Latest update February 10th, 2025 2:25 PM
Nov 06, 2011 Features / Columnists, Ravi Dev
Following the 1989 IMF’s prescriptions, our banking system was privatised. But this move failed to efficiently intermediate the savings of the populace into investments. And – in contradiction to the predictions of “market fundamentalism – saw, in fact, the government being strong-armed to issue T-Bills to “mop up excess liquidity”.
In our estimation, while in general banks should be allowed to determine their own strategies– they cannot have it both ways. Taxpayers have to cover billions in interest payments to them annually – providing them with a risk-free investment option. In such a situation, authorities have a legitimate interest in ensuring that those market forces do indeed function competitively: let the chips (and interest rates) fall as they may.
While the number of banks increased after liberalisation, the predicted lowering rates for loans never materialised. There was also no outside pressure for lower rates as the largest private corporations sponsored or affiliated with the new banks, which took care of their financial needs. The strategic developmental opportunity needs of the country in agro-manufacturing, value added wood products, mega-agricultural farms etc., were left languishing as “potential”.
Public sector intervention in an industry relates to its public good characteristics: while money is arguably not a public good per se, its availability for accomplishment of national goals clearly is. In our case, we cannot go on waiting for the private banking sector to screw up the necessary gumption to assume the risks for which they are granted the unique privilege of creating money in our financial system in the first place. The case can be argued for official intervention. We floated the idea of a return of public banking and a development bank or public banking with a development window, to address the financing needs of a strategy of directed preferential credit for identified sectors/industries to jump start our growth rate.

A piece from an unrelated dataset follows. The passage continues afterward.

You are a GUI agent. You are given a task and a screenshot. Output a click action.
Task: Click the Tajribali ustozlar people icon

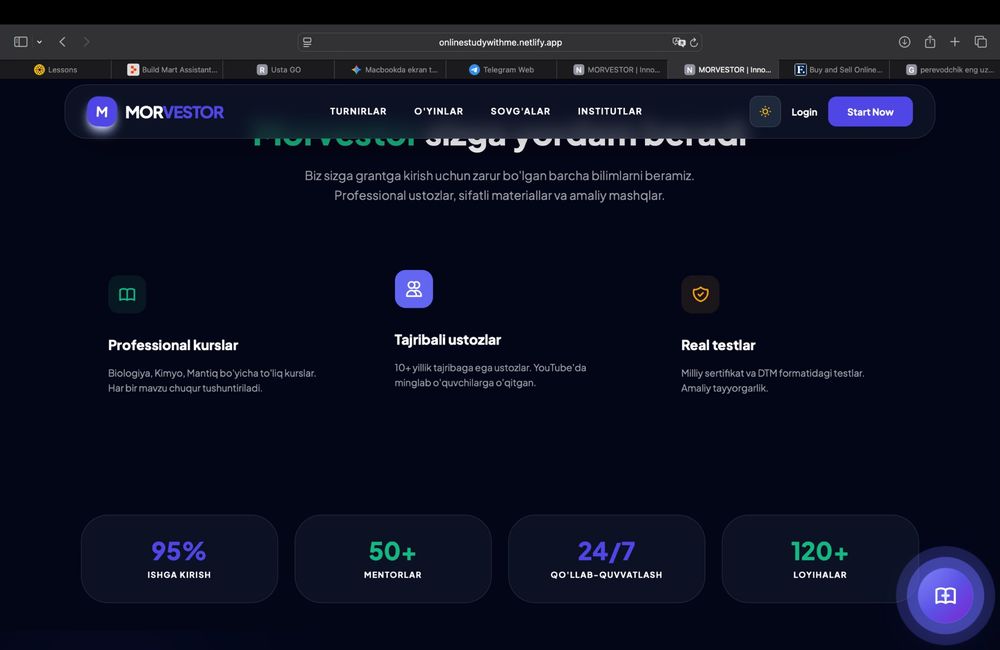point(414,289)
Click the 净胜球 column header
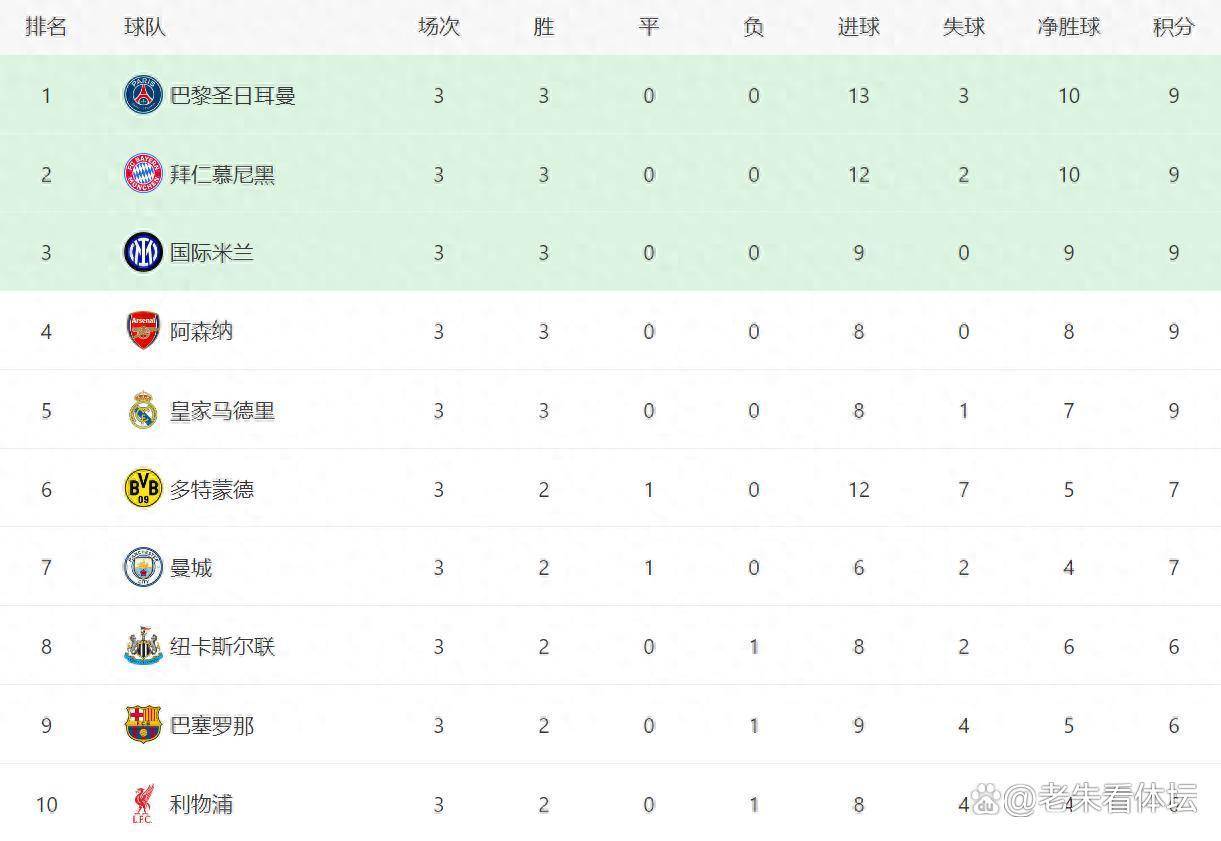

We have to be very clear about the very different orientations between private and development banking. Private banks are totally profit-driven, while public and development banking temper that drive with a social perspective. The difference has become very clear in the present financial crisis when the managers of private banks in their quest for maximising profits succumbed to greed as they switched from the original “lend and hold” principle to the “originate and distribute” model in banking.
Public and development banking “subordinate the profit motive to social objectives and allows the system to exploit the potential for cross subsidisation. As a result, credit can be directed, despite higher costs, to targeted sectors and disadvantaged sections of society at lower interest rates. This permits the fashioning of a system of inclusive finance.” The public banking managers, held to the socially-driven standards, were less prone to the excesses of their private counterparts and their banks have remained less adversely affected.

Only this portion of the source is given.